- Task brief -
Beneath this instruction is a listing; print exactly the lines in it starting at the line that contains "Instruction: Click the refresh snapshot icon" and going through the line that contains "Click the blue".

- Dataset excerpts -
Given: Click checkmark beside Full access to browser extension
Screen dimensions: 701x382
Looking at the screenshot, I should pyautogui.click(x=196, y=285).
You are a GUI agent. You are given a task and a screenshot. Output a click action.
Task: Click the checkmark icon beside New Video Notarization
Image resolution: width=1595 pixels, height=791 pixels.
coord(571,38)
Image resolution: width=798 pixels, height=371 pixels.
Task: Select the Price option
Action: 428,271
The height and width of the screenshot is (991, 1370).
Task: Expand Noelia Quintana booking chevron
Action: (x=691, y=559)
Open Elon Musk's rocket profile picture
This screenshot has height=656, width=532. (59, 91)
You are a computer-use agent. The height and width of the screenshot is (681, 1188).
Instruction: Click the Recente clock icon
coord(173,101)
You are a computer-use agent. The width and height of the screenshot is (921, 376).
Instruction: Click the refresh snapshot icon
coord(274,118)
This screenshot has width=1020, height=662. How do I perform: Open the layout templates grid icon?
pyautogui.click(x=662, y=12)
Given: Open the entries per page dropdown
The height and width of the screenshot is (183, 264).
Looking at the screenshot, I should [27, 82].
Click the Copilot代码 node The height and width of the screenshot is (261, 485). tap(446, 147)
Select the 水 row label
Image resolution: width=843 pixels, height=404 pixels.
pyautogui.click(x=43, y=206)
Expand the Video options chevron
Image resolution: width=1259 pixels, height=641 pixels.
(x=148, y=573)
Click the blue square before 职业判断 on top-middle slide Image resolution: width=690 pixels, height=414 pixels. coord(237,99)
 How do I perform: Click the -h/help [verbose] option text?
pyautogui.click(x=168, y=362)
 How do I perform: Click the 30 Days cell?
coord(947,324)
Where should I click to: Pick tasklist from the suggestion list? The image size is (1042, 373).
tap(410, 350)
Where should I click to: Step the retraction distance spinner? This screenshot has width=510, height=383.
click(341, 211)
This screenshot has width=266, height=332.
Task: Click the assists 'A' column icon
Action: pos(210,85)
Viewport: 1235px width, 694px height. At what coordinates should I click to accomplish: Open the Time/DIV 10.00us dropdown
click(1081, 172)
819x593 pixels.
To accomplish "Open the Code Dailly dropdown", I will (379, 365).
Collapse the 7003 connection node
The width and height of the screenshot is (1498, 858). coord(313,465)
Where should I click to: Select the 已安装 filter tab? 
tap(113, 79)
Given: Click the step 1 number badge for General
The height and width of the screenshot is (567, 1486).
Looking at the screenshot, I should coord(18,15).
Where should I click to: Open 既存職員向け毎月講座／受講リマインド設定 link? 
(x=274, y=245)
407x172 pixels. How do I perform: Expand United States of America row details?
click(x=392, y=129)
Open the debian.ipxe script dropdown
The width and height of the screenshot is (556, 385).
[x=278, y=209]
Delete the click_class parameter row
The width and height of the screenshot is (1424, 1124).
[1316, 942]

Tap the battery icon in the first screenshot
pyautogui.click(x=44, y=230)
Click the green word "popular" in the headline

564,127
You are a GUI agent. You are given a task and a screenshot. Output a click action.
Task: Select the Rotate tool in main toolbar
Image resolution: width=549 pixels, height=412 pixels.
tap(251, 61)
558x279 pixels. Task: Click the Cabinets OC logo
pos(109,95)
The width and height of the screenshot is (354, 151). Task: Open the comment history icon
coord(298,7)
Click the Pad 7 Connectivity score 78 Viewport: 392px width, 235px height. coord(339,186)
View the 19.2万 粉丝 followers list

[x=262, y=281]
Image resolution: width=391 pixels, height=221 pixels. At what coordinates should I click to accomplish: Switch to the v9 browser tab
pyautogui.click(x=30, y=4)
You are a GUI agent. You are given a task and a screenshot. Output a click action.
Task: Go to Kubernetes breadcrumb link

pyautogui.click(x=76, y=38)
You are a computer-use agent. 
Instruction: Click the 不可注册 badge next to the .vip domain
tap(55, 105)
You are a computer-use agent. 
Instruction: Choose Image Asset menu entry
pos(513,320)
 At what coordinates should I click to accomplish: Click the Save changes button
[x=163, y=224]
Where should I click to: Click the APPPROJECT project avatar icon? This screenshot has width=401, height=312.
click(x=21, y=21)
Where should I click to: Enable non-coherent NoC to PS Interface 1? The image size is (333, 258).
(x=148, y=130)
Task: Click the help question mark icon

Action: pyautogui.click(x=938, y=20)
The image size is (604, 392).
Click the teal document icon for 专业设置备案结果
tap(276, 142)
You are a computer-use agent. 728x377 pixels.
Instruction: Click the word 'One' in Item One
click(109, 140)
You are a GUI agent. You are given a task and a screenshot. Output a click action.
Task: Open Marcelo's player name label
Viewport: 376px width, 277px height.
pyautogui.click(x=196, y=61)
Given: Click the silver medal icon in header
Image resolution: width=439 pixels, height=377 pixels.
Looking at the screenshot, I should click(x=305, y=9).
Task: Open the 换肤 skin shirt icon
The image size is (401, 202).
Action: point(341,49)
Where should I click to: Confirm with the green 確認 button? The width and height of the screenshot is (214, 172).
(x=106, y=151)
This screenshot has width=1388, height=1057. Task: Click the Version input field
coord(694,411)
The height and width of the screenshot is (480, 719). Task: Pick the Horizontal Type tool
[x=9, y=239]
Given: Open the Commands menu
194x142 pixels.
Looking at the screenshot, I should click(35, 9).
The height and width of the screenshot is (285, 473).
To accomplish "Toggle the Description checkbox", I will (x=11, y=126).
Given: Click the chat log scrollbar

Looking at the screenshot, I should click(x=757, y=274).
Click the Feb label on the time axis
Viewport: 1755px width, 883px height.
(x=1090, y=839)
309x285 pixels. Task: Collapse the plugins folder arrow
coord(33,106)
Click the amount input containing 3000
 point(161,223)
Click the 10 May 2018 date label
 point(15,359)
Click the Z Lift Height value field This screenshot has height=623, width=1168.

- Solution for this exercise -
Instruction: Click the refresh snapshot icon
coord(274,118)
This screenshot has width=1020, height=662. How do I perform: Open the layout templates grid icon?
pyautogui.click(x=662, y=12)
Given: Open the entries per page dropdown
The height and width of the screenshot is (183, 264).
Looking at the screenshot, I should [27, 82].
Click the Copilot代码 node The height and width of the screenshot is (261, 485). tap(446, 147)
Select the 水 row label
Image resolution: width=843 pixels, height=404 pixels.
pyautogui.click(x=43, y=206)
Expand the Video options chevron
Image resolution: width=1259 pixels, height=641 pixels.
(x=148, y=573)
Click the blue square before 职业判断 on top-middle slide Image resolution: width=690 pixels, height=414 pixels. coord(237,99)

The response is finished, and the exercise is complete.